» **INSTRUCTIONS FOR THE TASK**: Quote, word for word, the part of the reflection on prayer between "But I do think" and "more lasting peace.", inclusive.

» **DOCUMENT SEGMENT**:
=====
I take them to prayer. I don’t believe that prayer is magic. I don’t believe it means begging God to do something for us. I don’t think it works that way. I don’t think it changes God, I think it changes us.

I don’t want to push religion down anyone’s throat. I honestly don’t mind if you do Buddhist meditation or chanting or yoga or even just exercise. I’m what you call a universalist and so I believe the holy is in all religions, and all people.

But I do think that doing something spiritual, every day as a commitment, does bring deeper peace and contentment. Somehow, in a very mysterious way, “doing nothing” becomes the most important thing to do. Somehow “doing nothing” is actually what changes things. It changes me. I speak my worries into the silence and then I listen to the silence. And in a mysterious way I find a deeper and more lasting peace.

I’ve been trying to follow the example of Julian of Norwich (1343-1416). Julian lived through the Black Death, probably lost families members, and then spent the rest of her life in self-isolation in a “cell” by the side of a church, and yet she wrote “all shall be well, and all shall be well, and all manner of things shall be well.”

Now, I’m not exactly in a “cell” in a two bed house in Canton, and I’m not exactly living like a monk (I do have Netflix) but I’m trying to be inspired by Julian in my life right now. I’m trying to live simply, quietly, to be still enough to pay attention to my soul. And so I chant, I meditate, I pray. I have a small altar table in my room with candles and a picture of a kingfisher painted by a friend of mine (the kingfisher has always been a symbol of the divine for me). Every Wednesday I share Celtic morning and night prayer on my page, Riverside Ministry Project Facebook page.

I’m also gentle on myself. Spirituality shouldn’t be another thing to be guilty about doing or not doing. Some days I eat biscuits and watch telly.

We’re in a global crisis, we need to be very gentle with ourselves however we’re coping. But prayer or meditation can really help in these times too. It helps me to live through these strange times.
=====
» **RECORDED INFORMATION**:

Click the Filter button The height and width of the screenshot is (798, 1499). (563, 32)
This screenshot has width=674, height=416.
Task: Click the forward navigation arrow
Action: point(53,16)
=====
» **RESULT**:
But I do think that doing something spiritual, every day as a commitment, does bring deeper peace and contentment. Somehow, in a very mysterious way, “doing nothing” becomes the most important thing to do. Somehow “doing nothing” is actually what changes things. It changes me. I speak my worries into the silence and then I listen to the silence. And in a mysterious way I find a deeper and more lasting peace.